Yvette Cooper MP said time and again the Home Affairs Committee inquiry heard evidence of a culture of disbelief that has developed in the Home Office in recent years, leaving people feeling they were being set up to fail.

Cooper said the Home Office needs to learn lessons and instigate major reforms or else the "appalling injustice" faced by the Windrush generation will happen all over again to others in future.

"Decision-making needs to be overhauled, proper appeals, checks and safeguards need to be reinstated, the net migration target which creates perverse incentives should go, and the Committee questions whether the hostile, or compliant, environment should continue in anything like its present form. The new Home Secretary has a great deal of work to do before the UK has a humane and fair immigration system. The Windrush generation, who have contributed so much to Britain, have been badly let down. The Home Office has a responsibility to make sure nothing like this can ever happen again," Cooper said.
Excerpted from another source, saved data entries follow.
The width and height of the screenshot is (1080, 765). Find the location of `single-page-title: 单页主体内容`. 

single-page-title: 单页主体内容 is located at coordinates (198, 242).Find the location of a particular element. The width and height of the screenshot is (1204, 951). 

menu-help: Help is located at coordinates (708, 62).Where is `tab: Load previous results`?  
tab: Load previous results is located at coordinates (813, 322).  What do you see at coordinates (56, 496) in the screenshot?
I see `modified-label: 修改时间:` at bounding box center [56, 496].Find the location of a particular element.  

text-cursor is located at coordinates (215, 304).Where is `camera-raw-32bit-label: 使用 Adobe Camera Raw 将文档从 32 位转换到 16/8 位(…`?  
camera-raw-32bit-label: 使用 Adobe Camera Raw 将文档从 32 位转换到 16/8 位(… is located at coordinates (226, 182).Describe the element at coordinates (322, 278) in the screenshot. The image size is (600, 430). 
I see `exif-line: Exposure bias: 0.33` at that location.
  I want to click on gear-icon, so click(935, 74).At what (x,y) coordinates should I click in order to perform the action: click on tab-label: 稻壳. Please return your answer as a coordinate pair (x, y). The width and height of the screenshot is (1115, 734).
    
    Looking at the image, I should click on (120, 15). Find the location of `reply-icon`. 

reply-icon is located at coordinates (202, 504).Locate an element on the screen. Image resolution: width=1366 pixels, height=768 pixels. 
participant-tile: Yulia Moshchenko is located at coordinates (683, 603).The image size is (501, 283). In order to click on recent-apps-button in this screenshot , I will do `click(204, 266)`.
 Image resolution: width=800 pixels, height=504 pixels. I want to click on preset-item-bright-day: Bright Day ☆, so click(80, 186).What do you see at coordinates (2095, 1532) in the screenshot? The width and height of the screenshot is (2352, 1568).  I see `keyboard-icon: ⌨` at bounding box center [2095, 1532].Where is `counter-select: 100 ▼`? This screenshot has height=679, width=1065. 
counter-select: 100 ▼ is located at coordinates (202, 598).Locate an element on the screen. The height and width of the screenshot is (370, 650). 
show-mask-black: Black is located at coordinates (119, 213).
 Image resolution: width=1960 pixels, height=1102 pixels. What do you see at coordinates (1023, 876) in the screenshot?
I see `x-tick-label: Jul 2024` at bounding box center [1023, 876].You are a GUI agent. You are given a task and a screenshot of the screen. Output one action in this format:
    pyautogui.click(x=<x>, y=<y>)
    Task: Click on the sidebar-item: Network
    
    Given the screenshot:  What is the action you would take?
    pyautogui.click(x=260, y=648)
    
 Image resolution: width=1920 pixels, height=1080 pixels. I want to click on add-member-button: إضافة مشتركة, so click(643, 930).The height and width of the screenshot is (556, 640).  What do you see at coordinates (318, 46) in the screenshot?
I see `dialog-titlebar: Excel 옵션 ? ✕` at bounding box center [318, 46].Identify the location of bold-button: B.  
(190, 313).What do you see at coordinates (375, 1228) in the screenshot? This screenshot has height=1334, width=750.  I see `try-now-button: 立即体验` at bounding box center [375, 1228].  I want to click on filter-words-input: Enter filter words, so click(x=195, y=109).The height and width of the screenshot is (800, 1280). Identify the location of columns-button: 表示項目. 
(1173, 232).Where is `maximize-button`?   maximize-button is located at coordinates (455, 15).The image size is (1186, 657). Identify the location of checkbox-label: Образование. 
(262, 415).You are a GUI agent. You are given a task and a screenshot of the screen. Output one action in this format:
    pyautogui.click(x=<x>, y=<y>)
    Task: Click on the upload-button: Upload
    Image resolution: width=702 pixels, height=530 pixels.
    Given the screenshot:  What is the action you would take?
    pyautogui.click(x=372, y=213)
Amongst the report's recommendations, the Home Affairs Committee called for the reintroduction of appeal rights, stating: "We have previously noted that around half of immigration appeals are successful. This provides us with little confidence in the accuracy of current Home Office decision-making. It is therefore unacceptable that decisions on Windrush cases do not attract a right of appeal. We recommend that the right of appeal be reintroduced to all immigration routes. The reintroduction of appeal rights should be accompanied by the restoration of legal aid arrangements for immigration matters in order to allow those with complex cases the access to legal advice they need."

In response to the report, a Home Office spokesperson was quoted by BBC News as saying: "A lessons learned review, which will have independent oversight, will help ensure that we have a clear picture of what went wrong and how we should take this forward.

"But in the meantime we are already reviewing existing safeguards to ensure that those who are here lawfully are not inadvertently disadvantaged by measures put in place to tackle illegal migration."